__DATA RECORDS__
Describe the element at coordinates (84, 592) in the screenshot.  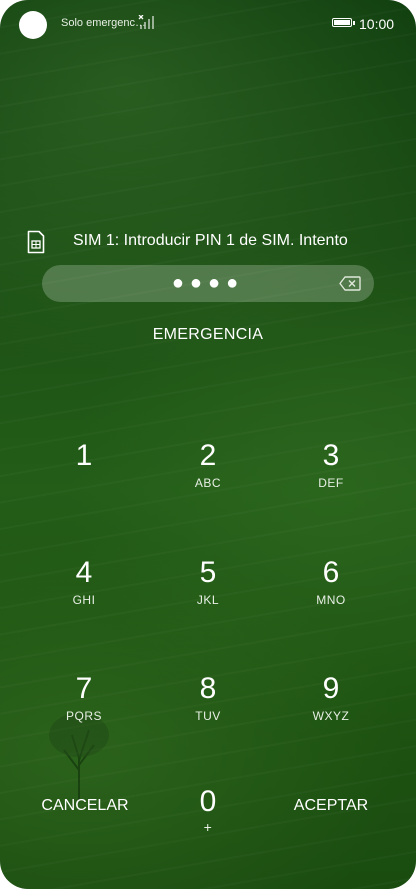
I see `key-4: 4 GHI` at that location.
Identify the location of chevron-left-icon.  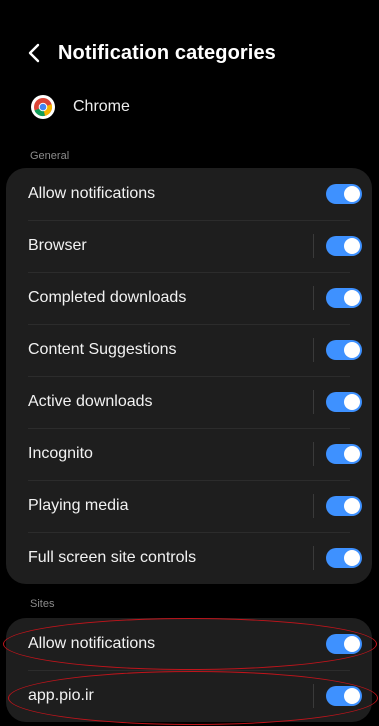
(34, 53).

...

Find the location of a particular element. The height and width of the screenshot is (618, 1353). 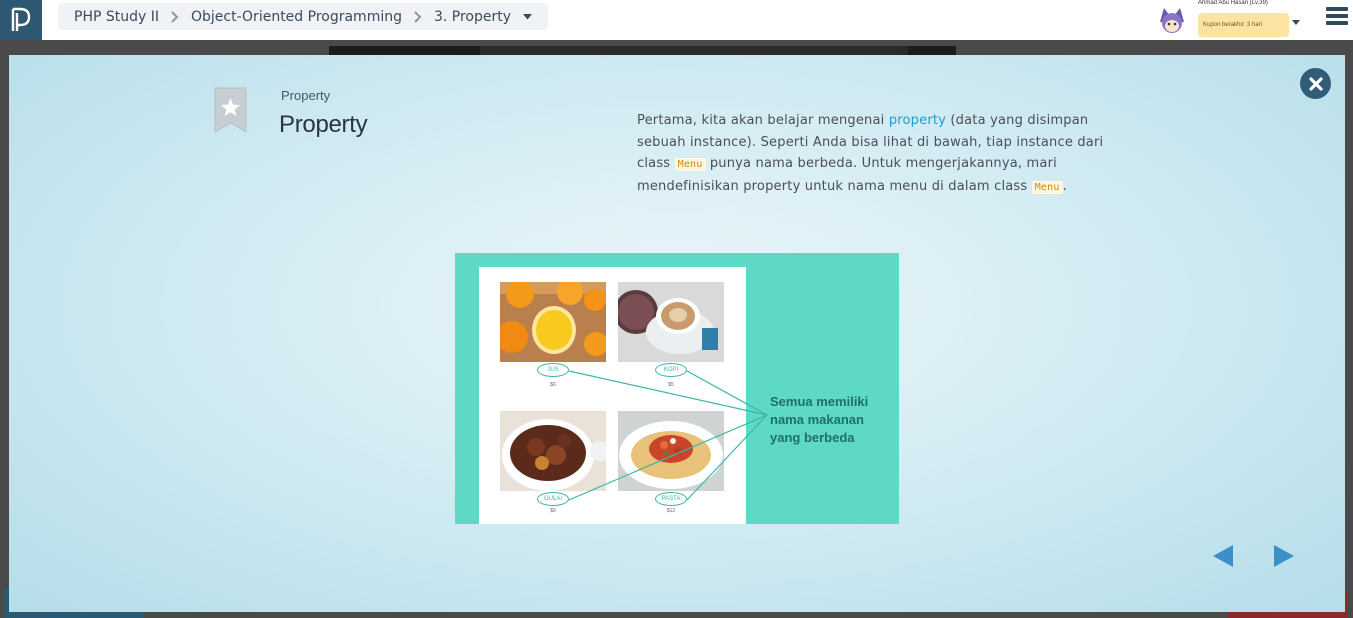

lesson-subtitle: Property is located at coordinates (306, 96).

__EXERCISE DETAILS__
Copy the lines word for word, beginning at the line that contains "Find the location" and stopping after the line that contains "lesson-subtitle: Property is". Leave out the pictures.

__ANSWER FOR THE TASK__
Find the location of a particular element. The height and width of the screenshot is (618, 1353). 

lesson-subtitle: Property is located at coordinates (306, 96).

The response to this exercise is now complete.